トランプ大統領の発言内容に注目
掲載日:2026.01.21
本日のポイント
- 米・トランプ大統領の発言
- 米・12月住宅販売保留指数
20日のNY市場は円売りが続いた。食料品の消費税を2年間0%にするという高市首相の公約が円売り材料となったか。ドル円はNY市場開場までに一時157.47円まで下落していたが、NY市場では158.29円まで反騰した。一方で、ユーロドルは1.17ドル台前半で揉み合いとなった。夕方以降はグリーンランド問題に関する新しい報道がなく材料難となったことや、スイスで開催中のダボス会議で予定されているトランプ大統領の発言機会待ちの姿勢が要因か。4,730ドル付近で停滞していたゴールドはNY市場に入ると買いがやや強まり、4,766ドルまで上値を伸ばした。
本日の東京市場での為替市場は方向感なく推移した。新規材料に欠ける中、本日予定されているトランプ大統領の発言を警戒した様子見の色合いが強い展開となった。グリーンランド問題を懸念してドルの買戻しは進まず、日本の財政懸念による円売り圧力も根強いままである。ドル円は午前中に158円を割り込んだが、午後には切り返し、158円台前半での揉み合いとなっている。ユーロドルは1.1734ドルまで上昇した後、1.1711ドルまで反落。しかしこの水準では支えられ、再び上昇を試している。ゴールドは本日も大きく上昇し、4,888ドルまで上値を伸ばしている。日本の財政懸念や欧米のグリーンランド問題を巡る対立によるリスクオン相場の中、ゴールドが続伸している。

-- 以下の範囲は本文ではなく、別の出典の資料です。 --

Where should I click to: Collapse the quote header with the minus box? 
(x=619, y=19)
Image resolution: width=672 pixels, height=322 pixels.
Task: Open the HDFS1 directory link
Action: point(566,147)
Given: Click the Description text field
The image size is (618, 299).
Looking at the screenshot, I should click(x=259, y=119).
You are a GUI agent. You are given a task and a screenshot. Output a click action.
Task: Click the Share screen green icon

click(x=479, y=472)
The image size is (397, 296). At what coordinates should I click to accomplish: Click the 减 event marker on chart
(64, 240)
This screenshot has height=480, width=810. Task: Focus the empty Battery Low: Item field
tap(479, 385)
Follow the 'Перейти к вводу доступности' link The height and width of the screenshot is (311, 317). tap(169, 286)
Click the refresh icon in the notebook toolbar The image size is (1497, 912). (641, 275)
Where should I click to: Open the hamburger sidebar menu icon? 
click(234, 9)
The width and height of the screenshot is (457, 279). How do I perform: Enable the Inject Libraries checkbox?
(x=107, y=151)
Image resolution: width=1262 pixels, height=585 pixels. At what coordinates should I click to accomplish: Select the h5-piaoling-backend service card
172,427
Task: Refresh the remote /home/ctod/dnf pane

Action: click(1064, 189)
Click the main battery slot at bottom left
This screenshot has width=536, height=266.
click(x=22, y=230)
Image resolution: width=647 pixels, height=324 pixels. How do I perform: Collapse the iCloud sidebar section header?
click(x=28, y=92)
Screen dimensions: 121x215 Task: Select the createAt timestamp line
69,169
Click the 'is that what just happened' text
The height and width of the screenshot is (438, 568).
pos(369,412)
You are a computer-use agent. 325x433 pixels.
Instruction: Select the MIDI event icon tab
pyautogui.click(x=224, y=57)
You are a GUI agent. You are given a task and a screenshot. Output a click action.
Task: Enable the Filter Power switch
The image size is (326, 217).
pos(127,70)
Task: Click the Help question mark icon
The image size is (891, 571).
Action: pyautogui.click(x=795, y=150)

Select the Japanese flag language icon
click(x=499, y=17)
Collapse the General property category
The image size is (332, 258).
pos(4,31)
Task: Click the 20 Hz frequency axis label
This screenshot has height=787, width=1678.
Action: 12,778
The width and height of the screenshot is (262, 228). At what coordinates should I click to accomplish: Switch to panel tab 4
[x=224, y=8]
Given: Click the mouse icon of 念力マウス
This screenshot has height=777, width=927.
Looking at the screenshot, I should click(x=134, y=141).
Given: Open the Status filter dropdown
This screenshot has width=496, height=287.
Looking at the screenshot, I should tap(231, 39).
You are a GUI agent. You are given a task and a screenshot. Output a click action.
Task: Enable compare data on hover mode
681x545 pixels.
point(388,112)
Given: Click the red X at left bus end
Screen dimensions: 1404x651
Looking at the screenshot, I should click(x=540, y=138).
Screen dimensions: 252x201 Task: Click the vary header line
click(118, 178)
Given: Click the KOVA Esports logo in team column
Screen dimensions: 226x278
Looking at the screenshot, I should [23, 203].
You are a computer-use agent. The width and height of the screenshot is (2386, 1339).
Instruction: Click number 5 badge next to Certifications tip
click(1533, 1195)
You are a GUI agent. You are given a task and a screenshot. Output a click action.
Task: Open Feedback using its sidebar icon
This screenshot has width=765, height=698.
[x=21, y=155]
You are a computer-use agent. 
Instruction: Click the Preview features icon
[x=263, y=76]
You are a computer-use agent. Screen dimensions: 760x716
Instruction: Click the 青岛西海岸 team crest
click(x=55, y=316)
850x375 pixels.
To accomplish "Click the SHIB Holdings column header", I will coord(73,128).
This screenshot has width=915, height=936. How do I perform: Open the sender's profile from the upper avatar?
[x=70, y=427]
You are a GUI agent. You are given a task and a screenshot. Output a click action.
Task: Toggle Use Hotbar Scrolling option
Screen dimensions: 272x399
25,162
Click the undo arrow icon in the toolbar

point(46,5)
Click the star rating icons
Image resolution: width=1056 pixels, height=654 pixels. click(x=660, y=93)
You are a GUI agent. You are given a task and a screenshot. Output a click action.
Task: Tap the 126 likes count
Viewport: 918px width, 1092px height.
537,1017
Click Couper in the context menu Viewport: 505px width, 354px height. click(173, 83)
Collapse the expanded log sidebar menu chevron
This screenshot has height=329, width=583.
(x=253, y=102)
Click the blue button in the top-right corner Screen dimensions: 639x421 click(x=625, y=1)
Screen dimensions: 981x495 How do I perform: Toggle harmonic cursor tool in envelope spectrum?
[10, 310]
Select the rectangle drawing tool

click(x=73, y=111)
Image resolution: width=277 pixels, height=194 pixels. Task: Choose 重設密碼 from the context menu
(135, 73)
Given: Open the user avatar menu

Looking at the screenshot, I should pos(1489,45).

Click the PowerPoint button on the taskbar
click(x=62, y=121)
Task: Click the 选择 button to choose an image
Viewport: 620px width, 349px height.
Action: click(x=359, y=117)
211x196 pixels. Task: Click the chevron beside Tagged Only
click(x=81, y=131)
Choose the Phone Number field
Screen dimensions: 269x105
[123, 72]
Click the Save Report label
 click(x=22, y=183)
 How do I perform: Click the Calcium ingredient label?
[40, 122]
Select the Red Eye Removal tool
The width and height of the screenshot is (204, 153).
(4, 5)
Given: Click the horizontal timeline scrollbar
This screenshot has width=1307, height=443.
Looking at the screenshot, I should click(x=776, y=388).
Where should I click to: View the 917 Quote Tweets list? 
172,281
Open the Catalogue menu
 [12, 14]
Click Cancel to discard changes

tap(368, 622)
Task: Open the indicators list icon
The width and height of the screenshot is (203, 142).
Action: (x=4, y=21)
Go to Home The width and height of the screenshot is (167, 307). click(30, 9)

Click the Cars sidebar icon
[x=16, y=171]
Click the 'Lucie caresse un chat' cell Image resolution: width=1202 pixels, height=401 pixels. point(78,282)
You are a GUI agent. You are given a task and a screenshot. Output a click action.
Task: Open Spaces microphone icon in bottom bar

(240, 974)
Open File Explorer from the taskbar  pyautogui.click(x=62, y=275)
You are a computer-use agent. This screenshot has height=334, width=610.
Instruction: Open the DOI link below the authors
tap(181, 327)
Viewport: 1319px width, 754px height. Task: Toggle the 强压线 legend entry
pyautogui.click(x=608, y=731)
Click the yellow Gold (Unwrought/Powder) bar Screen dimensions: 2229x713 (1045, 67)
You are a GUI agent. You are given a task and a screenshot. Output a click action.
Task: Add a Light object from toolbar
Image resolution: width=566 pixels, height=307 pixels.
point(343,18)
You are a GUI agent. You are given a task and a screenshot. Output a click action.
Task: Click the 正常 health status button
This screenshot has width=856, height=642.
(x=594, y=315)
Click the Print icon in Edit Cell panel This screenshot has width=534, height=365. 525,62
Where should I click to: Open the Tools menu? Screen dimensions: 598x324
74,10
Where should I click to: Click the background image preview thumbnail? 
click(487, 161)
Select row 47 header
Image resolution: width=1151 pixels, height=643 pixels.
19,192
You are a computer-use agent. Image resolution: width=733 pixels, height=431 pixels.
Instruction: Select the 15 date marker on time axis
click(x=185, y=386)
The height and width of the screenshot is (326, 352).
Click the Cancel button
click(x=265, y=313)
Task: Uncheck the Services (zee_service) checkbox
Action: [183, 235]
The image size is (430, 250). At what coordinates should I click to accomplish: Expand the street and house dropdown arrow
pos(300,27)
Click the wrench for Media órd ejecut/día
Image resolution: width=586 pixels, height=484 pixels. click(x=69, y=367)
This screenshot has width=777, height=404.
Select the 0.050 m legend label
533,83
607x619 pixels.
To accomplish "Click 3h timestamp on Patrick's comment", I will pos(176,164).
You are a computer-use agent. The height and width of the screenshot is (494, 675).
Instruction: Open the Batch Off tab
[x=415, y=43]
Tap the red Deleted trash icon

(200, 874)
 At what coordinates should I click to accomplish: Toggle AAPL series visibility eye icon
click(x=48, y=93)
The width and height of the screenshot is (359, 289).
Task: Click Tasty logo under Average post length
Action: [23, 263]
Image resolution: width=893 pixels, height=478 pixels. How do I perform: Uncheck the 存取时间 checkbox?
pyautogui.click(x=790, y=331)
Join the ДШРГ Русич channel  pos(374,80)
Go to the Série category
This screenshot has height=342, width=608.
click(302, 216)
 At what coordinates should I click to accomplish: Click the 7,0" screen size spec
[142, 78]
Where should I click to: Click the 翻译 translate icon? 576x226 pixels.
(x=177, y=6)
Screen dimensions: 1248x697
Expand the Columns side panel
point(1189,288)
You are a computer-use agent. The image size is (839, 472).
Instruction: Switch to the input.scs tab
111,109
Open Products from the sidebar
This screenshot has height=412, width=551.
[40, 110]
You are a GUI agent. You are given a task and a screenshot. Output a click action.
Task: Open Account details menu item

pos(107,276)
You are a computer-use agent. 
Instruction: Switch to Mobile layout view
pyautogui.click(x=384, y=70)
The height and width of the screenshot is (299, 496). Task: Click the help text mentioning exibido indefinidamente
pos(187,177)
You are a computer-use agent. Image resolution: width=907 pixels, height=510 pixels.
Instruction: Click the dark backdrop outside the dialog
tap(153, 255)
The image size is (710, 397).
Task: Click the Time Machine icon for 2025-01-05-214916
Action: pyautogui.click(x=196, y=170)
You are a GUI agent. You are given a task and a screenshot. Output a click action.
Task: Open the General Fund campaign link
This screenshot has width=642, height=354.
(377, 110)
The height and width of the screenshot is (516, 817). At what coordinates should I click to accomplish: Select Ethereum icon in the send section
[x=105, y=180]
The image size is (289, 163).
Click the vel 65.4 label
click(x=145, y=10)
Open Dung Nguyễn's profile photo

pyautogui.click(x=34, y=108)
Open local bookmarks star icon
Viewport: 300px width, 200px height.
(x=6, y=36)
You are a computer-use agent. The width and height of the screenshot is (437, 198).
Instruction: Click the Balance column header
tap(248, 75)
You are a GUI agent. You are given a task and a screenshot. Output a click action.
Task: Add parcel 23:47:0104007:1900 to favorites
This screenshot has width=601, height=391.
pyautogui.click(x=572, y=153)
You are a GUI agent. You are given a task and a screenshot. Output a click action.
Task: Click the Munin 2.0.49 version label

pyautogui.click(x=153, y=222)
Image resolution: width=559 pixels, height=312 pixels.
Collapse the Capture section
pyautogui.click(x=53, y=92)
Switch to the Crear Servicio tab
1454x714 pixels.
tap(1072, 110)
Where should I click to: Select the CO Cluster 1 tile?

本日はダボス会議でのトランプ大統領の発言に注目したい。トランプ大統領が世界経済フォーラムの年次総会(ダボス会議)に現地参加するのは6年ぶり(昨年はオンラインで参加)。日本時間22:30から行われる演説では、「話す内容は何よりも、この1年間で我々が成し遂げた途方もない成功についてだ」と自国の優位性をアピールするとのこと。しかし、市場参加者の焦点はグリーンランド問題であろう。強硬姿勢を貫くのか、あるいは、ある程度の圧力のあとは妥協を引き出す「TACO取引」となるのか、本日の発言次第ではドルの取引に大きな影響を及ぼす可能性が高い。また、24:00に発表される米・12月住宅販売保留指数にも注目したい。本日は他に目立った指標は予定されていないため、トランプ大統領の発言で材料が得られなければ市場の注目度が上がる可能性もある。今回の市場予想は0.0%。前回は3.3%だったが今回は増減が無くなる見込み。結果が市場予想を上回ればドル買い、下回ればドル売りの材料と判断される可能性がある。